Figure 1. An eye-tracking study by Eckstein et al. (2019) examining natural reading behavior showed that readers‘ gaze typically follows a left-to-right pattern, with occasional regressions to key areas of interest. These regions receive longer fixation durations compared to the rest of the sentence
Eye Tracking: A Window into the Reading Process
Unlike traditional reading research methods that rely on self-reports or reaction times, eye tracking offers a precise, real-time window into the reading process. Modern eye tracking systems capture exactly where someone is looking, how long they dwell on each word, and whether they skip or revisit sections of text. This data allows researchers to analyze the cognitive mechanisms underlying reading in detail.
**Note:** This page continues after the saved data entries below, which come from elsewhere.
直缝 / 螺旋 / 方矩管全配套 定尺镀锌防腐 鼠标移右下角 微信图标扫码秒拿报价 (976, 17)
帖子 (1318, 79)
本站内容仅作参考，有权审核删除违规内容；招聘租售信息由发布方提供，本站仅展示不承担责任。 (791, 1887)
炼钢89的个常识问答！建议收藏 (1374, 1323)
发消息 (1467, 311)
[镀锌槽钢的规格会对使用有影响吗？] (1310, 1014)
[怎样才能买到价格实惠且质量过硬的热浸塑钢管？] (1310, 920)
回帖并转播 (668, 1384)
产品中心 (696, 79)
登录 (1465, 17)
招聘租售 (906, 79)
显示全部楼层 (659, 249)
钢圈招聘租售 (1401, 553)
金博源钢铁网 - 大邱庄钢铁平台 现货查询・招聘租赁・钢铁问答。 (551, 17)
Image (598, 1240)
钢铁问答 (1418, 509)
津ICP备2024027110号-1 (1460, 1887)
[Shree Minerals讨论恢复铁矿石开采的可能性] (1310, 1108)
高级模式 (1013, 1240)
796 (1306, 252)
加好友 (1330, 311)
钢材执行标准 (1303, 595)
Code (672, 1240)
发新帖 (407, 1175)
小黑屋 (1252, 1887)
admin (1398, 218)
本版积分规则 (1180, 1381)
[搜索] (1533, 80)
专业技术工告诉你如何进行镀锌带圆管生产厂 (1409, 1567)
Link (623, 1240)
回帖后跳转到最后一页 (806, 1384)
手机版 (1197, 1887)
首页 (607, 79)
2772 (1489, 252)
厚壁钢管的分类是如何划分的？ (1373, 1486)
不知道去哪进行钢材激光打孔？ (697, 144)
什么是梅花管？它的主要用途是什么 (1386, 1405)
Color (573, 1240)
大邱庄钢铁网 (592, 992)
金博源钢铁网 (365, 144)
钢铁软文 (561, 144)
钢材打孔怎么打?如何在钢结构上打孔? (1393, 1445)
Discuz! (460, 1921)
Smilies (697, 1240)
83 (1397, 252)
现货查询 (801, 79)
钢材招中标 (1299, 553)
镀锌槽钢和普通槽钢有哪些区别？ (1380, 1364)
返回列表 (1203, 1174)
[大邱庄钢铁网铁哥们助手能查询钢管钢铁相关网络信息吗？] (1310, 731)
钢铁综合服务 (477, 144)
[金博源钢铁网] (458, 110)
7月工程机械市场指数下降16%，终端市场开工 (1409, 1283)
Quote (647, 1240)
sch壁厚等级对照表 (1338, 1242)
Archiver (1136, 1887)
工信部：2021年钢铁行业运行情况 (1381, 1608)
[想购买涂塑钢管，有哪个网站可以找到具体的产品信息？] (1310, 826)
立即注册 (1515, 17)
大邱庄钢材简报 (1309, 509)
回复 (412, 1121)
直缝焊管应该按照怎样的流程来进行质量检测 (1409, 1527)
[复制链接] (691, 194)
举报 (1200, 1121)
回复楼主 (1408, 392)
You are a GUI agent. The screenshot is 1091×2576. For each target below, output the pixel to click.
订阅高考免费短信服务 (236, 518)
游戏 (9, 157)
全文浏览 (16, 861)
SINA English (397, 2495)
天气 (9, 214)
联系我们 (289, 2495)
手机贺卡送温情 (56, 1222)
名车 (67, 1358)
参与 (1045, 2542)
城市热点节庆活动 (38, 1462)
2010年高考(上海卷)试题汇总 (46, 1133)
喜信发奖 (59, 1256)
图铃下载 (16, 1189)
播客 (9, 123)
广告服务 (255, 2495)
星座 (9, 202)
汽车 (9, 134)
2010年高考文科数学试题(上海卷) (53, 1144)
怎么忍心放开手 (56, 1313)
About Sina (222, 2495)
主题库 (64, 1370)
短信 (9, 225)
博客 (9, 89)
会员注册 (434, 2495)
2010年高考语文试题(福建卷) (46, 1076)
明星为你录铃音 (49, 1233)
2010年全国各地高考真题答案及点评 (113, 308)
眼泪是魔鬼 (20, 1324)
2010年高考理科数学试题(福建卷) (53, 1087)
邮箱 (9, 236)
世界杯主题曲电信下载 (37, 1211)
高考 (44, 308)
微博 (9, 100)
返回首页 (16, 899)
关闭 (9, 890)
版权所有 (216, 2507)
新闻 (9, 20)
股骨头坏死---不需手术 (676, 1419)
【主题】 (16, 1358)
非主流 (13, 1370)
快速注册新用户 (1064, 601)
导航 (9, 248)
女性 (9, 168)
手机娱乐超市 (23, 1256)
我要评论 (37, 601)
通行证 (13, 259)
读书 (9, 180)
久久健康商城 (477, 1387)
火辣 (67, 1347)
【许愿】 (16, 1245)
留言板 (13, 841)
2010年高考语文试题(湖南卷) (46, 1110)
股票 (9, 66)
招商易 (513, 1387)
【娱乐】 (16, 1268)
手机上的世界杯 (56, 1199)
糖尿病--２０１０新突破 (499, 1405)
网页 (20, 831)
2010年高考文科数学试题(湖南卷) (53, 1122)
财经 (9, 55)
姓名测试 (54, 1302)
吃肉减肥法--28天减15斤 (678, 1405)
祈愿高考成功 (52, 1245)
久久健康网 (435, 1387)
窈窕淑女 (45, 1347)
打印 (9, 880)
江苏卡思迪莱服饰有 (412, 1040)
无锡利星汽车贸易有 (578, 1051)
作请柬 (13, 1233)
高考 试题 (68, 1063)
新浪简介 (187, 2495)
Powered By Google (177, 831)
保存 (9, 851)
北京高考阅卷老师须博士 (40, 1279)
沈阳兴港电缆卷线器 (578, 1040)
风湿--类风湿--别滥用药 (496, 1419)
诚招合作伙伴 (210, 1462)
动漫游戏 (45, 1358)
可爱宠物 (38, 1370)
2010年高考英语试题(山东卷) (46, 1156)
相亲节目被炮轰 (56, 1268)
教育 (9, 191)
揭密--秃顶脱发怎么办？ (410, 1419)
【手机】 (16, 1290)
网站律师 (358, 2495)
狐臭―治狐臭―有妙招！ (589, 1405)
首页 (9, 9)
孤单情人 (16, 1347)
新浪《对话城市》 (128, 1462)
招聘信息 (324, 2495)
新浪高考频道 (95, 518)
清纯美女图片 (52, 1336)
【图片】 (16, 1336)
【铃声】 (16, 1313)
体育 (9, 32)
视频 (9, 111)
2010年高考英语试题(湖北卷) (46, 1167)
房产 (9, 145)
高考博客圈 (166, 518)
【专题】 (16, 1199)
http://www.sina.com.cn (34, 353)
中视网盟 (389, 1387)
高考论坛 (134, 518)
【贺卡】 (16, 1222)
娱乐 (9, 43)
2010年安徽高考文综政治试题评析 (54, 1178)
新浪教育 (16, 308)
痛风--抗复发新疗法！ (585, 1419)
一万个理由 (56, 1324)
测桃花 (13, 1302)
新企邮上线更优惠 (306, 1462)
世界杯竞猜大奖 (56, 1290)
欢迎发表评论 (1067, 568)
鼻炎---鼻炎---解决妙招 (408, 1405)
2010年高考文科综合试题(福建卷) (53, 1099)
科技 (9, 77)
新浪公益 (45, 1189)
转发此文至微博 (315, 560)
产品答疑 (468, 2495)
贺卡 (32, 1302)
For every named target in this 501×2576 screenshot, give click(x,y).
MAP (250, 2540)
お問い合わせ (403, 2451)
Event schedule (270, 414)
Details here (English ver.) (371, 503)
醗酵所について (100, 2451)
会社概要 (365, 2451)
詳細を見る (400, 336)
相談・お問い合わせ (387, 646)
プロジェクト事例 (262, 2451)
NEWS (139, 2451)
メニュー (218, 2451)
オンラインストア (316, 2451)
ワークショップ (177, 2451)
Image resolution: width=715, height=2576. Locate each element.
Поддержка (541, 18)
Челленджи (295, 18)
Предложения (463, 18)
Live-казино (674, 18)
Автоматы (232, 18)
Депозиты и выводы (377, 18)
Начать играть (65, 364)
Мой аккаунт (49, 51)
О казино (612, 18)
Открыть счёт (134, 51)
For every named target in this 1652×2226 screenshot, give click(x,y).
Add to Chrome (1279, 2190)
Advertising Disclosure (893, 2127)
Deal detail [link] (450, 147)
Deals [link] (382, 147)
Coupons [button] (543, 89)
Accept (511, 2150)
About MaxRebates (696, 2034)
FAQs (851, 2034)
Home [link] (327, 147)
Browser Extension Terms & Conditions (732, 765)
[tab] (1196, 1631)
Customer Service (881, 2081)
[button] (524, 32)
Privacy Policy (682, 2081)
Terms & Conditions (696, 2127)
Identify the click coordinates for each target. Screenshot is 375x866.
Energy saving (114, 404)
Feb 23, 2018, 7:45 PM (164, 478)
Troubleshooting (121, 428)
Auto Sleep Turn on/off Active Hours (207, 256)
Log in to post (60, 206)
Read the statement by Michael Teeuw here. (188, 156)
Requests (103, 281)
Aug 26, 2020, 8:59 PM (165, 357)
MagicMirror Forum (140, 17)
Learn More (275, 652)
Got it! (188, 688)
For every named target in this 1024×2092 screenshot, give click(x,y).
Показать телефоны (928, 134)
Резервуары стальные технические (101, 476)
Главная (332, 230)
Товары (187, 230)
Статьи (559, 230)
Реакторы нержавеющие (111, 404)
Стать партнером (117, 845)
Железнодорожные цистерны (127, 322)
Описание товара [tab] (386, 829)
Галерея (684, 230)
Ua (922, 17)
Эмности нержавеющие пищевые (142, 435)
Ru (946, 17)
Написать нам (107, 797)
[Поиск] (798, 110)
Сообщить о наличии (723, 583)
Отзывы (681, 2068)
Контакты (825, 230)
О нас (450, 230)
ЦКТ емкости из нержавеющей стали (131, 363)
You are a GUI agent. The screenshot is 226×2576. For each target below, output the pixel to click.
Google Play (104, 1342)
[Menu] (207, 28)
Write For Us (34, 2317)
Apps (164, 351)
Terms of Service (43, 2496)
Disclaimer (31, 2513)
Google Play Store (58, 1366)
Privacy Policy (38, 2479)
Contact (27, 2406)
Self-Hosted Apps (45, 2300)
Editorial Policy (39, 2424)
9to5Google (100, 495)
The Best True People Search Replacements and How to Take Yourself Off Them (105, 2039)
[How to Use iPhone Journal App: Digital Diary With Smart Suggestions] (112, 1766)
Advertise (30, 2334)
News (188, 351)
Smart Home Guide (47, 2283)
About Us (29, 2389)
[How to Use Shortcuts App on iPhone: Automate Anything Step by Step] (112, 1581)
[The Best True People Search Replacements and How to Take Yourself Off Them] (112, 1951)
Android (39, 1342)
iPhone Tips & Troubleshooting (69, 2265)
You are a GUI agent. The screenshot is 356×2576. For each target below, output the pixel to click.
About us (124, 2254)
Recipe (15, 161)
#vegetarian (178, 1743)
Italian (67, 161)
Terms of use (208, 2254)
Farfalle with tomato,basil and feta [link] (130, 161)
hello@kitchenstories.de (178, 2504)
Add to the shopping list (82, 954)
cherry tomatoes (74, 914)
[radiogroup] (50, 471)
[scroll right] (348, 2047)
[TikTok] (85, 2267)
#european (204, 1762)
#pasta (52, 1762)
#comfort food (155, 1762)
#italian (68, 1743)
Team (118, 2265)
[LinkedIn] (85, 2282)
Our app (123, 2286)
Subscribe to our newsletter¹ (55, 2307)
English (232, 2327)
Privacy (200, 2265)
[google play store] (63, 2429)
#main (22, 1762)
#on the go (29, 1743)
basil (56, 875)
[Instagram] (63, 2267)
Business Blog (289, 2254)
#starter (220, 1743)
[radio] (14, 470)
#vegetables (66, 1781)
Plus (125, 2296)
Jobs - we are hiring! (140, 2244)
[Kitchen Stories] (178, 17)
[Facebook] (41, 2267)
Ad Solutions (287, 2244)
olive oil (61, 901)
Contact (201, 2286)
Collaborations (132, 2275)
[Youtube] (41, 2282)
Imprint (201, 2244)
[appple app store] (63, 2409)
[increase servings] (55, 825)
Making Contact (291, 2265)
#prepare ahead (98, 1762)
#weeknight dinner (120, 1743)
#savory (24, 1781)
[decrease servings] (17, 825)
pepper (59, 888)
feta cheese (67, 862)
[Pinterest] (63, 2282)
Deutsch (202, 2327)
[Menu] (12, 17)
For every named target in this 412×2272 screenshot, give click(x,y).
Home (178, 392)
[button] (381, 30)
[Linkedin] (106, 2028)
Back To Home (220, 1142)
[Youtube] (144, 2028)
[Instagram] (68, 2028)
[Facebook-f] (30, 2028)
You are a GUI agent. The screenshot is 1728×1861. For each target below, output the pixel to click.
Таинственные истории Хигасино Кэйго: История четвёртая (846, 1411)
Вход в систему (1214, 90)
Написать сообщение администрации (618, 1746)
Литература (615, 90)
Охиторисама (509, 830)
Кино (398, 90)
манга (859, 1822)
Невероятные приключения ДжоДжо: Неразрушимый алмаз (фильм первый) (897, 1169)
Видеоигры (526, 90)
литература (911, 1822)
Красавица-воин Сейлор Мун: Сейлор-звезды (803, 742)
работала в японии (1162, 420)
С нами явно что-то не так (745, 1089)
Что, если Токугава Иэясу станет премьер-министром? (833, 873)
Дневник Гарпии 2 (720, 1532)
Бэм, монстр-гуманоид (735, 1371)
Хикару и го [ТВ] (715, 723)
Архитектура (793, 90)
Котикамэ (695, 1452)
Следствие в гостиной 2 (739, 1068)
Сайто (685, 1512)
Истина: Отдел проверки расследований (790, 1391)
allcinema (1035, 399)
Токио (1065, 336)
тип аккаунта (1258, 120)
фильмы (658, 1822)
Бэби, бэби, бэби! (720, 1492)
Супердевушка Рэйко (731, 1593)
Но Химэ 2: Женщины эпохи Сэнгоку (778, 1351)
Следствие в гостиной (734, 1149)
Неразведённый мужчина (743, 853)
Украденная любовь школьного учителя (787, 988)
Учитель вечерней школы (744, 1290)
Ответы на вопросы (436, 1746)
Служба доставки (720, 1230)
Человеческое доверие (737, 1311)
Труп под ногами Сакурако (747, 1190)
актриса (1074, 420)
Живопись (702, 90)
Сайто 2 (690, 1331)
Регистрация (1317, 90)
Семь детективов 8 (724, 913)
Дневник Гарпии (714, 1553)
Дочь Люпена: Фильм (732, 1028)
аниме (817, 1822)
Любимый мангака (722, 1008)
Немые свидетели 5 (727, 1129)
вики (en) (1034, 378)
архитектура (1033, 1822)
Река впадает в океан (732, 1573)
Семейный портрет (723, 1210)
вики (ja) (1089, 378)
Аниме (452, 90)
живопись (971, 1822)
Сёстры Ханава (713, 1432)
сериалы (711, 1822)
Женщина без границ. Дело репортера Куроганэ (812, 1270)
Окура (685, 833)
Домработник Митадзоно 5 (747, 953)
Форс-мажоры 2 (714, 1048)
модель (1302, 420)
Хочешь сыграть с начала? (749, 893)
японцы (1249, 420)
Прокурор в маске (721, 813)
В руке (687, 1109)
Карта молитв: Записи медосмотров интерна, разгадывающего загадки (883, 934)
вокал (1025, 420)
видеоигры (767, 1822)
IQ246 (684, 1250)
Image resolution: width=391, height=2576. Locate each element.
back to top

Commonly used metrics include fixation duration (how long the eyes pause on a word), saccades (quick jumps between fixations), and regressions (backward movements indicating rereading or confusion). Researchers also examine scanpaths, which reveal the overall pattern of eye movements during reading. Additional metrics such as first-pass reading time, total reading time, and skipping rate help uncover how readers process language, identify word predictability, and manage cognitive load7. Captured at millisecond level precision, these measures provide valuable insights into language comprehension, attention, and working memory – enabling the development of robust models that reflect the complexity of reading behavior.
Applications Beyond the Lab
The applications of eye tracking extend far beyond the research lab, finding valuable use in a variety of real-world settings. In education, it helps assess reading fluency and identify students who may benefit from targeted support or interventions. In user experience design, eye tracking is used to evaluate the readability and navigational flow of digital content such as websites, e-books, and mobile apps. In the field of language learning, it enables comparisons between native and non-native readers, shedding light on different reading strategies and areas of difficulty. Clinically, eye tracking plays an important role in diagnosing reading impairments and monitoring a patient’s progress over time, offering objective data to support personalized therapy approaches.
Eye tracking has opened a new window into the cognitive processes behind reading, offering precise, real-time data that help to decode how we make sense of text. For linguists, educators, clinicians, and technologists, it offers a wealth of opportunities to better understand language processing and improve how we teach, learn, and interact with written information. As the technology continues to evolve, its role in reading research—and beyond—is set to become even more impactful.
1
Verhoeven, L., Reitsma, P., & Siegel, L.S. (2010). Cognitive and linguistic factors in reading acquisition. Read Writ., 24(4), 387-394. https://doi.org/10.1007/s11145-010-9232-4
2
Rayner, K. (1998). Eye movements in reading and information processing: 20 years of research. Psychological Bulletin, 124(3), 372-422. https://doi.org/10.1037/0033-2909.124.3.372
3
Rayner, K. (2009). Eye movements and attention in reading, scene perception, and visual search. Quarterly Journal of Experimental Psychology, 62(8), 1457-1506. https://doi.org/10.1080/17470210902816461
4
Schotter, E.R., Angele, B., & Rayner, K. (2012). Parafoveal processing in reading. Atten Percept Psychophys, 74, 5-35. https://doi.org/10.3758/s13414-011-0219-2
5
Benedetto, S., Drai-Zerbib, V., Pedrotti, M., Tissier, G., & Baccino, T. (2013). E-readers and visual fatigue. PLOS ONE, 8(12):e83676. https://doi.org/10.1371/journal.pone.0083676
6
Sweller, J. (1988). Cognitive load during problem solving: Effects on learning. Cognitive Science, 12(2), 257-285.
7
Eckstein, G., Schramm, W., Noxon, M., Snyder, J. (2019). Reading L1 and L2 Writing: an eye-tracking study of TESOL rater behavior. TESL-EJ, 23(1):n1.